Collected data entries:
####################

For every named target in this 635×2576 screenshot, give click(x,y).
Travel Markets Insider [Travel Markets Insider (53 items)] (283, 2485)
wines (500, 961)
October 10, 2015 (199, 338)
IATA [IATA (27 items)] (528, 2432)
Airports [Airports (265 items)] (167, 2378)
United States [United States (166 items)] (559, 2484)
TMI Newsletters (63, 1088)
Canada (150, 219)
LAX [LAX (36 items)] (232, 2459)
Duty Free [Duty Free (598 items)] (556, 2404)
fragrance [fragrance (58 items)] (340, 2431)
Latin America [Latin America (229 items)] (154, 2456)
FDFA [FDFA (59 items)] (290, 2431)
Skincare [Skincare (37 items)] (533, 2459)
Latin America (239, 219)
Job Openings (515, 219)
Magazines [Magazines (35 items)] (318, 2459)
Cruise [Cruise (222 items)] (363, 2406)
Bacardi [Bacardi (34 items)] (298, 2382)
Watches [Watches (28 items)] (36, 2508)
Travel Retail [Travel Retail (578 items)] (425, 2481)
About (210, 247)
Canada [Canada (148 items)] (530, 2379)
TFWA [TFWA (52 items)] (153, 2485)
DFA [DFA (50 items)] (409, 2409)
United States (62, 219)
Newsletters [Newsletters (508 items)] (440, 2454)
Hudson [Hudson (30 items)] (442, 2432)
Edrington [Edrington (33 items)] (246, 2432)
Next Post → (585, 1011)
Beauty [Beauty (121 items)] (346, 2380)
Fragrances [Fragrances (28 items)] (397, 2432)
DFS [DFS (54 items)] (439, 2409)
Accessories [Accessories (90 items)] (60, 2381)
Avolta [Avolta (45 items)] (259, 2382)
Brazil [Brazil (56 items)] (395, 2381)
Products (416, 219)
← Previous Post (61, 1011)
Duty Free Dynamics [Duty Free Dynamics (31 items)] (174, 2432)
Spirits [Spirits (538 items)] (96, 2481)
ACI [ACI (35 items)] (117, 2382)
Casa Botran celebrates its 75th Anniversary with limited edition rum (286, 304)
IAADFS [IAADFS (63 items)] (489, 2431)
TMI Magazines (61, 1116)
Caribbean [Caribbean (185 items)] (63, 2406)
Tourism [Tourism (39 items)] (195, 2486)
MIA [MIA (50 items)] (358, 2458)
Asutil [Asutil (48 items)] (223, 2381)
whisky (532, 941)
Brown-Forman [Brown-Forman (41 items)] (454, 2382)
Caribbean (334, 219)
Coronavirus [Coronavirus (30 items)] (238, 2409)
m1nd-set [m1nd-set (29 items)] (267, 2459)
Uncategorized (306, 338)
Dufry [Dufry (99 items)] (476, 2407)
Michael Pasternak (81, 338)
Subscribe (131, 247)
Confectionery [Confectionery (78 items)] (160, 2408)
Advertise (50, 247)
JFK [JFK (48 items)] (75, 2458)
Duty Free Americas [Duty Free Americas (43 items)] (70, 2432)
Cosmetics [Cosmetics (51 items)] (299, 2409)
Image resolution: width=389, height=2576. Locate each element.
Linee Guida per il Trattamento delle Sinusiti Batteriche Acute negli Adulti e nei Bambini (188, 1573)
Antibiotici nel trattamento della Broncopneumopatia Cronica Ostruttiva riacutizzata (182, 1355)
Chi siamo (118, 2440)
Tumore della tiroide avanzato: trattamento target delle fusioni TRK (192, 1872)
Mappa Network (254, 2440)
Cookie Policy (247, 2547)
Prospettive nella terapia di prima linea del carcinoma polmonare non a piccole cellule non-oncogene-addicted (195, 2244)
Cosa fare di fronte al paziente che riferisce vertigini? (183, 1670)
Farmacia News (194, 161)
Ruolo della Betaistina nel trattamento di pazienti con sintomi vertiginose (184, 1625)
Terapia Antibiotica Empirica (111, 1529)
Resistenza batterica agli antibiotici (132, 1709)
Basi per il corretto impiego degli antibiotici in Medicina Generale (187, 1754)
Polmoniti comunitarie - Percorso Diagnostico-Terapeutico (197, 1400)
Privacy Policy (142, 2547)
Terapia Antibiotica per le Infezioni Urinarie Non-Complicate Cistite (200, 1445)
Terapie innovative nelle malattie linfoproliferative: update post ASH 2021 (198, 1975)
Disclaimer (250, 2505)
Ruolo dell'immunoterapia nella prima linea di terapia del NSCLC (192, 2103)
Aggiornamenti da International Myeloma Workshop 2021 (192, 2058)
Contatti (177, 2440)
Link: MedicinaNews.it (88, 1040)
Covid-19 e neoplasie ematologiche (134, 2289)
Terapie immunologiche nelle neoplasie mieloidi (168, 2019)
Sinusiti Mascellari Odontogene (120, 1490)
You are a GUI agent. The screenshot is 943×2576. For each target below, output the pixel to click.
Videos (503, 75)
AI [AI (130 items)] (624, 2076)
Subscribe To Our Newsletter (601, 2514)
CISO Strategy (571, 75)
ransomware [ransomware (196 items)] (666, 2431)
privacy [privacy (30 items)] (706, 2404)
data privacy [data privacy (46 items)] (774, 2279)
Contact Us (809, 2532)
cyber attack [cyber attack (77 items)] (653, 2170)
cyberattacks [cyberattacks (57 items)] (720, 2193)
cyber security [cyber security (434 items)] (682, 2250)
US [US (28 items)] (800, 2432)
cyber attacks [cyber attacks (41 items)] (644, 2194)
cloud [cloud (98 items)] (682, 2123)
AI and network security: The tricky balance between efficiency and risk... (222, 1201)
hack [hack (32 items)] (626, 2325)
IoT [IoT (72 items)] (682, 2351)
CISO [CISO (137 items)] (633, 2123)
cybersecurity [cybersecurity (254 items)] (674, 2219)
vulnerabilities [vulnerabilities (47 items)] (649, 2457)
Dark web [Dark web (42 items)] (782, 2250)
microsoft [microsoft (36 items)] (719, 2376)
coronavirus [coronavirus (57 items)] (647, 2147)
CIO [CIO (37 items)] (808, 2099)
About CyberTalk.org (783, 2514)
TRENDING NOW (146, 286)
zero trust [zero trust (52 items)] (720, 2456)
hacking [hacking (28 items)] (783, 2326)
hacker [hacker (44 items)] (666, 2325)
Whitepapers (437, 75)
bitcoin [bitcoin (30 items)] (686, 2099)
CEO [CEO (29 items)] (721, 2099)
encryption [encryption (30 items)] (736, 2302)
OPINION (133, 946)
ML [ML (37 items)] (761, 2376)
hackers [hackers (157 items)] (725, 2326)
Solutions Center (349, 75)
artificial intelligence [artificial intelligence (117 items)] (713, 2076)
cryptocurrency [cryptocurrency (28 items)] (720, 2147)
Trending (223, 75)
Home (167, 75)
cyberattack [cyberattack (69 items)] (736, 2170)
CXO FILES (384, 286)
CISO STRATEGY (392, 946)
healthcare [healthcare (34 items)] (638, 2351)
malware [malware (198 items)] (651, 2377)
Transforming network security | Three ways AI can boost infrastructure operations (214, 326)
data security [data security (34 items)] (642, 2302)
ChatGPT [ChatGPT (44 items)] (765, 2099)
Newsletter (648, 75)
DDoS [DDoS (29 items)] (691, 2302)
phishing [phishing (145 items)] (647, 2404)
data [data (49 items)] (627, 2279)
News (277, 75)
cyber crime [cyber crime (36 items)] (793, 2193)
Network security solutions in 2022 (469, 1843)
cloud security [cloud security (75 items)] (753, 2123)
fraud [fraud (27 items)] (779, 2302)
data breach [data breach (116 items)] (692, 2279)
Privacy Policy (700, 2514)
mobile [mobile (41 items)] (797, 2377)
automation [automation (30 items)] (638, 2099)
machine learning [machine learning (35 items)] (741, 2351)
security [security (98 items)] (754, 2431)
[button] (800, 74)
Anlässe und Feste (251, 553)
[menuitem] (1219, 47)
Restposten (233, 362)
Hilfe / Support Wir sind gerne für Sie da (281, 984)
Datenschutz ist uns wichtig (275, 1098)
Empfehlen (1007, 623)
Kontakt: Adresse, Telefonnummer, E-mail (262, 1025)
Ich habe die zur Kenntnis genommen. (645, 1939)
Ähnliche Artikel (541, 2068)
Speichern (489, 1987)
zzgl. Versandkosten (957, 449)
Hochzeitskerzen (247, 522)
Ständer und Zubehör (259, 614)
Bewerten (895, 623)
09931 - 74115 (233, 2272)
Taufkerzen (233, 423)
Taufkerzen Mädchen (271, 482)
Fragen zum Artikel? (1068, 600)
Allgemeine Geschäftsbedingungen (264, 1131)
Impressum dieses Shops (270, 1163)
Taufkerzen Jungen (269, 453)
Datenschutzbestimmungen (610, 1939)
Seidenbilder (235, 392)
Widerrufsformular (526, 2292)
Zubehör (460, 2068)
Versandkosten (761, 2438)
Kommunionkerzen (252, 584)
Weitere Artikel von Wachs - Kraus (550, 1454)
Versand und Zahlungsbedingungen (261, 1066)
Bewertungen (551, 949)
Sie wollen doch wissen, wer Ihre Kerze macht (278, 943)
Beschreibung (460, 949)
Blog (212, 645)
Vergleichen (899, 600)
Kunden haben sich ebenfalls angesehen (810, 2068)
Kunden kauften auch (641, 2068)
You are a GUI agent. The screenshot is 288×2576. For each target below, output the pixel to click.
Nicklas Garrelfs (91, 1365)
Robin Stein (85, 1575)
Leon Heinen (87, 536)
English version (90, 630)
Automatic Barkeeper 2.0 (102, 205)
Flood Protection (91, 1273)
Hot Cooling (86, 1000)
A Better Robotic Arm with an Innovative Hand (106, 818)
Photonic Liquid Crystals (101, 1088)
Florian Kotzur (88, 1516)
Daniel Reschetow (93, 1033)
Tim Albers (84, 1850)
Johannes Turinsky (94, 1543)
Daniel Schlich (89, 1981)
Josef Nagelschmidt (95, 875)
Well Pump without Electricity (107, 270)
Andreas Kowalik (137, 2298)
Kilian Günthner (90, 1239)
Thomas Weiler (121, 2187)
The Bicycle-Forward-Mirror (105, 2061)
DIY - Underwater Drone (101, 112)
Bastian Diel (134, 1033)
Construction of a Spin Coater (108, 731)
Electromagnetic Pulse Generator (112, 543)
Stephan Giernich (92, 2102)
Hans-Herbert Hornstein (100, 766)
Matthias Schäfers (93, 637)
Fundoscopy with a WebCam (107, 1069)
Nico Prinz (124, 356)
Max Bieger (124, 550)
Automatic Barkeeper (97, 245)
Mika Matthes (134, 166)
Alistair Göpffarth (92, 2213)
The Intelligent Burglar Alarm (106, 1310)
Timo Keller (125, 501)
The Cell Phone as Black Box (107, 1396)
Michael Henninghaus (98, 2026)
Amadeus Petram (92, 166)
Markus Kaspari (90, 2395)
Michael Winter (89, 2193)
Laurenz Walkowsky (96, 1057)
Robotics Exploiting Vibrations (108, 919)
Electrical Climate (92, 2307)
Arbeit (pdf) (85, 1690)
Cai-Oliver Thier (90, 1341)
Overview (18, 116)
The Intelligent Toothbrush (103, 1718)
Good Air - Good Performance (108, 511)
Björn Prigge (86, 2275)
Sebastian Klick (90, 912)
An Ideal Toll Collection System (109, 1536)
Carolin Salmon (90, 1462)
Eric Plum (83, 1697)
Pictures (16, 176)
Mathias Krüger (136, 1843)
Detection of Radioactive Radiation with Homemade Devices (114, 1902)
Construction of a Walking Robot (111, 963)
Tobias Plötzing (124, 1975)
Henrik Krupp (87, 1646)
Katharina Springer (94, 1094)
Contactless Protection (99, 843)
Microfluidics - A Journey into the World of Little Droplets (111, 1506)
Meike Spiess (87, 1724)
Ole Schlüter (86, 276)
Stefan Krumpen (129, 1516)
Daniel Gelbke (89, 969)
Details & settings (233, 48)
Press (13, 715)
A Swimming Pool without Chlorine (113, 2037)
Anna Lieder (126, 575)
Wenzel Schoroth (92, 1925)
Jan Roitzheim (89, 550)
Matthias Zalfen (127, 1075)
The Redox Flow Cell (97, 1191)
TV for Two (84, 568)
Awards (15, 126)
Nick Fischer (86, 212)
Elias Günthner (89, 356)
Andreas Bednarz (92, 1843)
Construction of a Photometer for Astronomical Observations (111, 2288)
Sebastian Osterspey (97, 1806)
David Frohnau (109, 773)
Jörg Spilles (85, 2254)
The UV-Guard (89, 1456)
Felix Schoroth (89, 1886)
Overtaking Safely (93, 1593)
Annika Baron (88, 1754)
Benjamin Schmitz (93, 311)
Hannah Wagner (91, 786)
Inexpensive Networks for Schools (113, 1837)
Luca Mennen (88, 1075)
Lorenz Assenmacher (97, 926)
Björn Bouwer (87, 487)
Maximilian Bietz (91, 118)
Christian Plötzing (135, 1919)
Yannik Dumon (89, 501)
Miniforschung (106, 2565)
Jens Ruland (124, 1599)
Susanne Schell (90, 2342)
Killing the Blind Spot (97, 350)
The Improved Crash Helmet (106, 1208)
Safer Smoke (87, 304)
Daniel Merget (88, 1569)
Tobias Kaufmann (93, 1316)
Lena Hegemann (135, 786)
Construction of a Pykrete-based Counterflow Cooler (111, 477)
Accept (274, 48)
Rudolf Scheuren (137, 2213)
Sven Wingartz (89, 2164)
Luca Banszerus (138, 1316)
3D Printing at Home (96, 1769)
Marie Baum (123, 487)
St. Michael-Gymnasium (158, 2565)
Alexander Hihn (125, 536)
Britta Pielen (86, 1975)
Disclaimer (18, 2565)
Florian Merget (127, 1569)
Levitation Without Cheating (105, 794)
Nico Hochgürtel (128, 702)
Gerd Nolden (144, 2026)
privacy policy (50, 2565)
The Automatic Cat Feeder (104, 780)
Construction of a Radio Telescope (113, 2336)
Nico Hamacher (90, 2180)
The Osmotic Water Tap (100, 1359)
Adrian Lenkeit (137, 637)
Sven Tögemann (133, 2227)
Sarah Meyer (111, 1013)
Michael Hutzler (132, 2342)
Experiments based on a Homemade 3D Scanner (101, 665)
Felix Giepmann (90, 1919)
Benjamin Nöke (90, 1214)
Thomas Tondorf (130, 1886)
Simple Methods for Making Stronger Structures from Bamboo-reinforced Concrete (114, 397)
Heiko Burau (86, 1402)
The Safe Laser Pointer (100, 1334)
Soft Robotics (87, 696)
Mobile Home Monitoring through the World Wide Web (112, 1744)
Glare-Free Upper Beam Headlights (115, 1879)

####################

*Required action*
Bring together all lines of the entries above in which the string "nelle" occurs.

*Reply to the exercise*
Terapie innovative nelle malattie linfoproliferative: update post ASH 2021 (198, 1975)
Terapie immunologiche nelle neoplasie mieloidi (168, 2019)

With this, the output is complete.